(Required action 1): Check each statement against the year-in-review post and answer yes or no, quoting the words that decide it: (a) The change by Sofie Van Landeghem made tokenization 2-3 times faster. (b) Ines gave her Applied Machine Learning Days talk in the vision track. (c) The documentary "Frag deinen Kühlschrank" was made for German TV.
(Required action 2): Write out everything in the year-in-review post from "As 2019 draws" down to "everything that happened.".
(Required action 3): In the year-in-review post, what library did the wrapper built on Feb 1 wrap?

(Given passage):

[Start of section]

Explosion in 2019: Our Year in Review

· by Matthew Honnibal and Ines Montani and Walter Henry

As 2019 draws to a close and we step into the 2020s, we thought we’d take a look back at the year and all we’ve accomplished. And we realized we had so much that we could give you a month-by-month rundown of everything that happened.

We’re also very happy to see our team grow this year, with four new members working under the Explosion umbrella: Sofie Van Landeghem, Adriane Boyd, Walter Henry and Sebastián Ramírez.

January

  • 📻 Jan 15: The year started out with us as guests on the NLP Highlights podcast, hosted by Matt Gardner and Waleed Ammar of Allen AI. In the interview, Matt and Ines talked about Prodigy, where training corpora come from and the challenges of annotating data for an NLP system – with some ideas about how to make it easier.
  • 📺 Jan 16: Ines followed that up with an appearance on German documentary “Frag deinen Kühlschrank” (literally “ask your refrigerator”) for Bayerischer Rundfunk on German TV about AI technologies. It also included a small glimpse of spaCy, Prodigy and our day-to-day work on GitHub.
  • 🎤 Jan 28: Ines then joined the great lineup of Applied Machine Learning Days in Lausanne, Switzerland. Ines’ talk in the language track, “Practical Transfer Learning for NLP with spaCy and Prodigy”, focused on the increasing trend of initialising models with information from large raw-text corpora, and how you can use this type of technique in spaCy and Prodigy.

February

  • 💻 Feb 1: February kicked off with this neat little thing we built: a wrapper for the new Stanford NLP library! Now their state-of-the-art Universal Dependencies models can be directly used in your spaCy pipeline.
  • 💻 Feb 1: That same day, we merged this awesome PR by Sofie Van Landeghem, increasing tokenization speed by 2-3 times across languages at the same accuracy by refactoring the regular expression and replacing regex with re. This is a bit of a double landmark as it marks the beginning of our amazing working relationship with Sofie, who has since joined the spaCy core team full time.
  • 📺 Feb 6: This month we also released a little FAQ video, which was really fun to make. In it, Ines gives tips and tricks for NLP annotation and training based on common advice we’ve been giving to Prodigy and spaCy users. Got a question? Check out the video and see if we’ve already got your answer.

[End of section]

(Stored data):

[Start of section]

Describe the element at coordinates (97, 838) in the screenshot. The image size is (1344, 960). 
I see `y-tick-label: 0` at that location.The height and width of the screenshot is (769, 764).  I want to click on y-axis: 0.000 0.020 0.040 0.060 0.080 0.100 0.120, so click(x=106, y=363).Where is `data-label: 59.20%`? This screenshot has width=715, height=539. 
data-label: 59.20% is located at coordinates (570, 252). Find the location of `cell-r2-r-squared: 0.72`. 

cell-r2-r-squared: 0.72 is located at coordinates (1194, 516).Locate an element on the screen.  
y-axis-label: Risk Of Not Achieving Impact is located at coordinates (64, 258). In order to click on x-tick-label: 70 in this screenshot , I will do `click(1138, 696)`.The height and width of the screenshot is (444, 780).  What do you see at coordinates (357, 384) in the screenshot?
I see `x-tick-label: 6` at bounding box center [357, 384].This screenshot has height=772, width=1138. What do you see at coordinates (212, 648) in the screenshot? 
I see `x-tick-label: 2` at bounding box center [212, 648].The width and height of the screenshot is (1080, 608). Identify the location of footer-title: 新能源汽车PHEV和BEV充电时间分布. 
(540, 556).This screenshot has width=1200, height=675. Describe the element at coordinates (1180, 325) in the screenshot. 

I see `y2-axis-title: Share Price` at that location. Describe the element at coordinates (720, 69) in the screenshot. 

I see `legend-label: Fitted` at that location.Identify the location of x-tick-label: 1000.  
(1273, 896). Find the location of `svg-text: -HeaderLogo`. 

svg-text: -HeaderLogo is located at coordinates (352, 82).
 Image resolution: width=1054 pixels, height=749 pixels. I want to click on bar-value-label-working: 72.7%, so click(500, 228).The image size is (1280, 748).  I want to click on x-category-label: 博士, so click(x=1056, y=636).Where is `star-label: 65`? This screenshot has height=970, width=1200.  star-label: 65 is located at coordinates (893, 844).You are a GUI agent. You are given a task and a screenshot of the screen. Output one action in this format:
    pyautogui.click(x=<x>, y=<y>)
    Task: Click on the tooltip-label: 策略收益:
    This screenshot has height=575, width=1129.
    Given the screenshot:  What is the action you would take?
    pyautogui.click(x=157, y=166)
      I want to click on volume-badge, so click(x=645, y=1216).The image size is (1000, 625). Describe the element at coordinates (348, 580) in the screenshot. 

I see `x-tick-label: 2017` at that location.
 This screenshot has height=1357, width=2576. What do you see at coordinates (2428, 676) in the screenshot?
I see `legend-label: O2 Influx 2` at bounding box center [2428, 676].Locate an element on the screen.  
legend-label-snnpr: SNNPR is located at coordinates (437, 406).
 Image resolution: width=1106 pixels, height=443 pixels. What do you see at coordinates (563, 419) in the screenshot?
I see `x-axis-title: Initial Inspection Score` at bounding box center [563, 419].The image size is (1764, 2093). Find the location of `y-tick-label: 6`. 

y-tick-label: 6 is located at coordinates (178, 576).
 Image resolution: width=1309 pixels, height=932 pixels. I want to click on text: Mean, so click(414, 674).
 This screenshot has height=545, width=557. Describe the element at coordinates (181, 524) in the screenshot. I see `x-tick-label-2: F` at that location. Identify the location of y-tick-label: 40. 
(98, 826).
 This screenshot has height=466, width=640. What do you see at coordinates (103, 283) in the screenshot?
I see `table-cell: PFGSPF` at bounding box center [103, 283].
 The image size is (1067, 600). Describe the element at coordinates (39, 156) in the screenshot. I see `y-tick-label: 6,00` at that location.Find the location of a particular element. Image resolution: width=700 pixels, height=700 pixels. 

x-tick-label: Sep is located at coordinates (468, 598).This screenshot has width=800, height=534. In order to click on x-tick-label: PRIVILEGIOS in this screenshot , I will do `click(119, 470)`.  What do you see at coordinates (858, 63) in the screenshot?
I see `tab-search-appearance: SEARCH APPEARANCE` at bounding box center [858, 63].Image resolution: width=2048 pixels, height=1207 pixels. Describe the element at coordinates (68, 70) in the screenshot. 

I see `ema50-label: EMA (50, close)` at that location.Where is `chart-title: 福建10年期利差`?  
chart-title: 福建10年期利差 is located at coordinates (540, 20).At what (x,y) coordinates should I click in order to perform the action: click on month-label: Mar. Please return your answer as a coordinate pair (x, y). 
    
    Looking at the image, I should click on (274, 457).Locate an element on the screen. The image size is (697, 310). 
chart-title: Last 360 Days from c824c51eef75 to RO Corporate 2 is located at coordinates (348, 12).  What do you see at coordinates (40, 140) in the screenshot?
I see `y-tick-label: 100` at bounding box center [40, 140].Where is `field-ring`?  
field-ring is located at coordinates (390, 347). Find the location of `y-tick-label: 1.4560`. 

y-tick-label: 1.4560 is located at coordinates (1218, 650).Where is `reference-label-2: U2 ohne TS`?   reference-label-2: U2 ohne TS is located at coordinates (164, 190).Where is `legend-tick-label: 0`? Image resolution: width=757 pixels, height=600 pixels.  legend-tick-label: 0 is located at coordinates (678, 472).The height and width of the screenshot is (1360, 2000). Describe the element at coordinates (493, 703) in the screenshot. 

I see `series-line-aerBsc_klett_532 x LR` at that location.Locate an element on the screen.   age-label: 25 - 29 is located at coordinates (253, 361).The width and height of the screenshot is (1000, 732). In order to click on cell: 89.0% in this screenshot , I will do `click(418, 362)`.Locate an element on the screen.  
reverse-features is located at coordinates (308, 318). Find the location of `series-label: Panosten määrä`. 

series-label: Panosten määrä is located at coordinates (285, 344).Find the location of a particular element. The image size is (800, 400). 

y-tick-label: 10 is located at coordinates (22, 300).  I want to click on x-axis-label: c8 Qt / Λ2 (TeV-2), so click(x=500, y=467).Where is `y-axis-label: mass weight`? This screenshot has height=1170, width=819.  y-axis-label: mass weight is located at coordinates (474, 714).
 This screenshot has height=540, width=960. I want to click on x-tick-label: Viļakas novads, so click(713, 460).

[End of section]

(Exercise response 1):
(a) Yes: "increasing tokenization speed by 2-3 times across languages at the same accuracy"
(b) No: "Ines’ talk in the language track"
(c) Yes: "for Bayerischer Rundfunk on German TV"

(Exercise response 2):
As 2019 draws to a close and we step into the 2020s, we thought we’d take a look back at the year and all we’ve accomplished. And we realized we had so much that we could give you a month-by-month rundown of everything that happened.

(Exercise response 3): The new Stanford NLP library.